- Born: United States
- Occupations: Podcaster, writer

= Darryl Cooper =

American podcaster

Darryl Cooper is an American right-wing podcaster who has made Nazi apologist claims. In 2024, Cooper gained prominence after appearing on The Joe Rogan Experience and The Tucker Carlson Show.

Cooper has been the subject of controversy due to his commentary about Adolf Hitler, Nazi Germany, Winston Churchill, and World War II. Cooper’s interpretations of historical events have been criticized by historians for inaccuracies. He has also been accused of downplaying Nazi crimes and engaging in Holocaust denial.

== Political views ==
In 2021, Cooper gained significant attention for a viral Twitter thread attempting to explain why many supporters of U.S. president Donald Trump believed in claims of election fraud during the 2020 United States presidential election. This thread was highlighted by conservative commentator Tucker Carlson and mentioned by Trump himself.

In September 2024, Cooper appeared on The Tucker Carlson Show. He made statements that drew widespread criticism from historians, Holocaust memorial organizations, and political figures for promoting Holocaust denial. Cooper's comments, suggesting that the genocide was an unplanned consequence of wartime chaos, directly contradict the historical consensus that the Nazi regime pursued a racial war of extermination from the outset. In response to the interview, all 24 Jewish Democratic Party members of the U.S. House of Representatives issued a joint statement condemning Cooper as a "Nazi apologist" and warning that such rhetoric promotes Holocaust revisionism under the guise of historical reinterpretation.
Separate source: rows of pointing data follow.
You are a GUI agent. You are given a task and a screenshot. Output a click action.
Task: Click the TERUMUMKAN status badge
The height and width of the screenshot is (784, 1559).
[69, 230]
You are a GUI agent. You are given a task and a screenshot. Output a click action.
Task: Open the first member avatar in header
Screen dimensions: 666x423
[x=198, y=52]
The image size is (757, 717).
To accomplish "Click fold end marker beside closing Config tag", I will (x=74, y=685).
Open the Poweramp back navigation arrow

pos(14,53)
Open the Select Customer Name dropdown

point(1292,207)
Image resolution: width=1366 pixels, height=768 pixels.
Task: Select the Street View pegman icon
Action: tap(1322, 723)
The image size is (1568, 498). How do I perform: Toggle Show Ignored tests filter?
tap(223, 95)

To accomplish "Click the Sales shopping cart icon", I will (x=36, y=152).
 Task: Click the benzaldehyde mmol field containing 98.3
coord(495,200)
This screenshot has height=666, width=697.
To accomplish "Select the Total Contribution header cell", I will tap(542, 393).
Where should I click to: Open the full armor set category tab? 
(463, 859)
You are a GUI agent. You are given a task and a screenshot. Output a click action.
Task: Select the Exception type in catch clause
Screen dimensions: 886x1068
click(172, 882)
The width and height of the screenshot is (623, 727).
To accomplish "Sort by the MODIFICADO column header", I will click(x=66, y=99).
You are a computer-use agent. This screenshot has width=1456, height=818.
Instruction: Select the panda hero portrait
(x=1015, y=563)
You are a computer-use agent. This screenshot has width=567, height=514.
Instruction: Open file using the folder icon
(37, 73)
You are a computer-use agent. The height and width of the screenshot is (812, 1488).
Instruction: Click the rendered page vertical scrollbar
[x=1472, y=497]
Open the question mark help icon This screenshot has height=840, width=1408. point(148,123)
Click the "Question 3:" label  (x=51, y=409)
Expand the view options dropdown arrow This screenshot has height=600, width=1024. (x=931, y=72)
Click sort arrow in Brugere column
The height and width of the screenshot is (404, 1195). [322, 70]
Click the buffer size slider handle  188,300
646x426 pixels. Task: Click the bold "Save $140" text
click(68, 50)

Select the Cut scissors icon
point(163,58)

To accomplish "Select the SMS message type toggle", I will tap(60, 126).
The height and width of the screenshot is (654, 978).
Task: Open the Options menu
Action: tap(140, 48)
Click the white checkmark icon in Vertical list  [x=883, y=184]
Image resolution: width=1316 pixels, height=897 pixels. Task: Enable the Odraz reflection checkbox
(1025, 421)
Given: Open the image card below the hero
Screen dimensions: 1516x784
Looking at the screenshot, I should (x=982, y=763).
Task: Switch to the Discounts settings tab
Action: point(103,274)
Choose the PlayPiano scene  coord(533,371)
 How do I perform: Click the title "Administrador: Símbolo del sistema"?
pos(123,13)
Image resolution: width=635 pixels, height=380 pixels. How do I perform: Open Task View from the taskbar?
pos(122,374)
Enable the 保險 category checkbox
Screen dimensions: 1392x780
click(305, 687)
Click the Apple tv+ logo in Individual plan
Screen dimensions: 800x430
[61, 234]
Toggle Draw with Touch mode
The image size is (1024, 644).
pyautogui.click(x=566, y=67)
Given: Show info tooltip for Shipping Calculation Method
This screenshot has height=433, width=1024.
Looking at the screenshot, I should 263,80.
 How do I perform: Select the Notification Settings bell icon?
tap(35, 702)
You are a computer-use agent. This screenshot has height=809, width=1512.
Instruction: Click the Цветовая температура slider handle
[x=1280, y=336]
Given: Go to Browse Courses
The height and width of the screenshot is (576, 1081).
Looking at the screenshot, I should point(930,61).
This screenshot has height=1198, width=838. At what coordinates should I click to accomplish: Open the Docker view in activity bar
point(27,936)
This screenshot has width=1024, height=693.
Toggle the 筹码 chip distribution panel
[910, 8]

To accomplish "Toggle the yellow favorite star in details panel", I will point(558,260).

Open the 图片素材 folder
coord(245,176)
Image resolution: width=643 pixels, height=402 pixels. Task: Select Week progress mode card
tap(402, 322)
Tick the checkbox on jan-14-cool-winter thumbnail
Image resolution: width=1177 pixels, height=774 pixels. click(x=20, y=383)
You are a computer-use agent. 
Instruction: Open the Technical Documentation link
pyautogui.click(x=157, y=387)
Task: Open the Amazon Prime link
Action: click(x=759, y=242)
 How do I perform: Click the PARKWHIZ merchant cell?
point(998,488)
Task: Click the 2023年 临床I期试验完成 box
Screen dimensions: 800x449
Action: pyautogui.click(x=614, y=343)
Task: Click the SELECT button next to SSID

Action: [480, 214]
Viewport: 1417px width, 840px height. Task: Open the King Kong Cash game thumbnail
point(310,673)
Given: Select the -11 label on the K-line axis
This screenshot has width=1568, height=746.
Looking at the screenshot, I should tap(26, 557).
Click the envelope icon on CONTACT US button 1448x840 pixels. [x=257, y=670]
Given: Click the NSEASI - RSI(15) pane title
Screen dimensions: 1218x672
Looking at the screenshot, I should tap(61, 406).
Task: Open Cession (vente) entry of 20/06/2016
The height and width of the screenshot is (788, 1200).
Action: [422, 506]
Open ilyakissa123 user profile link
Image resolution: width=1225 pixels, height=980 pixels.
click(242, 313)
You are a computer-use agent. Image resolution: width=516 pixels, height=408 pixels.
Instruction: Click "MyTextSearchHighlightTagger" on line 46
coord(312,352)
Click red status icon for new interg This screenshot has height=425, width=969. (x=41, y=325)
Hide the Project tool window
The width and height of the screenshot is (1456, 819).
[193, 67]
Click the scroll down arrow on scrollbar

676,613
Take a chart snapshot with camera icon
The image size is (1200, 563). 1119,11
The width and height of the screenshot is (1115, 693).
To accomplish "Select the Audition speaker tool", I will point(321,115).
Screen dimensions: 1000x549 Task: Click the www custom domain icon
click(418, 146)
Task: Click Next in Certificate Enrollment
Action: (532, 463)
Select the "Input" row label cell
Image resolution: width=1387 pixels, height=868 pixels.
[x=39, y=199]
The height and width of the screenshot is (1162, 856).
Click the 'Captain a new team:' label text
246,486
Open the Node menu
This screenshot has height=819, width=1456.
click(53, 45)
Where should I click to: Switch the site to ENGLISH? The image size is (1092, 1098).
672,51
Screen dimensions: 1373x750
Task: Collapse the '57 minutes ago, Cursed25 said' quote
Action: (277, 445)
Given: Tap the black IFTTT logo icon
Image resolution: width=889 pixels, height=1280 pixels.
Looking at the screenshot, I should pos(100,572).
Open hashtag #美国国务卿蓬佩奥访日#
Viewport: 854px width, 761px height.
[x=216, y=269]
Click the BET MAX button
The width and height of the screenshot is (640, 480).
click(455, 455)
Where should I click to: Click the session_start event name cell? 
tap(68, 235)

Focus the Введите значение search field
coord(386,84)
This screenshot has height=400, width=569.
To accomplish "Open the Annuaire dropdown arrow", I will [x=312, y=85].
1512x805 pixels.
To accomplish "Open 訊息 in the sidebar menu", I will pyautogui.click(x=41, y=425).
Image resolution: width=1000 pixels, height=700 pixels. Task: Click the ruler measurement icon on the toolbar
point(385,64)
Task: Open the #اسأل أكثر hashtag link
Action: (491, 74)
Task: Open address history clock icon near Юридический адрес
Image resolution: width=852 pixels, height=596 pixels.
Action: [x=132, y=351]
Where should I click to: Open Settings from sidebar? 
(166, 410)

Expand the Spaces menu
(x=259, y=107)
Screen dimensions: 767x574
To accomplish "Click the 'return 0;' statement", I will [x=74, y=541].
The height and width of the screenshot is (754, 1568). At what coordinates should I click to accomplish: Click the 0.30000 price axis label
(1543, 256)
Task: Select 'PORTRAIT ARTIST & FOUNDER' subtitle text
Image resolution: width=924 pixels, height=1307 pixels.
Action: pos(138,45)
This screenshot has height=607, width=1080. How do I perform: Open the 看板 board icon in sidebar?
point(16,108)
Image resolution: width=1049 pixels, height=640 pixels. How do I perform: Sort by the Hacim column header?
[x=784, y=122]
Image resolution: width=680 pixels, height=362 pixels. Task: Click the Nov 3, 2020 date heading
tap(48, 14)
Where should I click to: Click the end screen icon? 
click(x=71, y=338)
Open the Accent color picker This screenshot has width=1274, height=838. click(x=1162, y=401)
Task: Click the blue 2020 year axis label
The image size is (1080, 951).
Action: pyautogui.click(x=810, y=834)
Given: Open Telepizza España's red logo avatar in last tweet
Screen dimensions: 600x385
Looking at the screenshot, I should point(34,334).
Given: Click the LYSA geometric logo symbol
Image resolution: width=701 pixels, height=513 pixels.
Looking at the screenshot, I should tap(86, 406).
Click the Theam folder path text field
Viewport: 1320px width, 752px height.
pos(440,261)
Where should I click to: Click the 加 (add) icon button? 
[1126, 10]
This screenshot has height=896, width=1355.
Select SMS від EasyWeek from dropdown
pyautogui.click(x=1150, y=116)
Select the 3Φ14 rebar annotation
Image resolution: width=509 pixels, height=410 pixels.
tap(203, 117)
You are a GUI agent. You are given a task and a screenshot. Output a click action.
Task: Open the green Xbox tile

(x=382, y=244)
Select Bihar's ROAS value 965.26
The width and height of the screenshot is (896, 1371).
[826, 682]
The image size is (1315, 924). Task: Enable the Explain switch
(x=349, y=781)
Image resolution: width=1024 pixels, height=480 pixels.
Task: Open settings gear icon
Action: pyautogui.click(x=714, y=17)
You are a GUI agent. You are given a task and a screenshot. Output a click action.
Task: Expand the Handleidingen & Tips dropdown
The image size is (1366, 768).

In March 2025, Cooper was a guest on The Joe Rogan Experience podcast. During the interview, Cooper alleged that Hitler opposed the Kristallnacht pogrom. Cooper's comments on the Kristallnacht were reviewed and criticised by British historian Richard J. Evans. Cooper also said that Hitler, after viewing the "sorry state" of the German people, could only sympathize with the belief that they had been "manipulated" by the Jews, and that Hitler's "antisemitism is what allowed him to love the German people." Rogan commended Cooper's views, calling them comprehensive and nuanced.

Before gaining prominence through his Substack newsletter and podcast, Darryl Cooper reportedly responded positively to a comment on a white-nationalist forum discussing strategies for introducing nationalist ideas to mainstream audiences without alienating them. The comment, which emphasized gradual ideological shifts and subtle messaging, was highlighted in a Mother Jones article titled “How Nazi-obsessed amateur historian Darryl Cooper went from obscurity to the top of Substack.” Observers have noted that Cooper's subsequent work has employed similar techniques to present far-right ideas to a broader audience, contributing to scrutiny of his views and associations.

Cooper has been very critical of Churchill, having described Churchill as the "chief villain of World War II". Cooper's statements about Churchill have been met with widespread criticism. In a now-deleted Twitter post, Cooper said that an infamous wartime photograph of Hitler arriving in Nazi-occupied Paris was "infinitely preferable in every way" to a picture from the Paris 2024 Summer Olympics opening ceremony featuring drag queens in a scene that he believed was inspired by The Last Supper. Cooper has also cited and defended the work of British Holocaust denier David Irving, stating that his works were censored because of "pressure groups".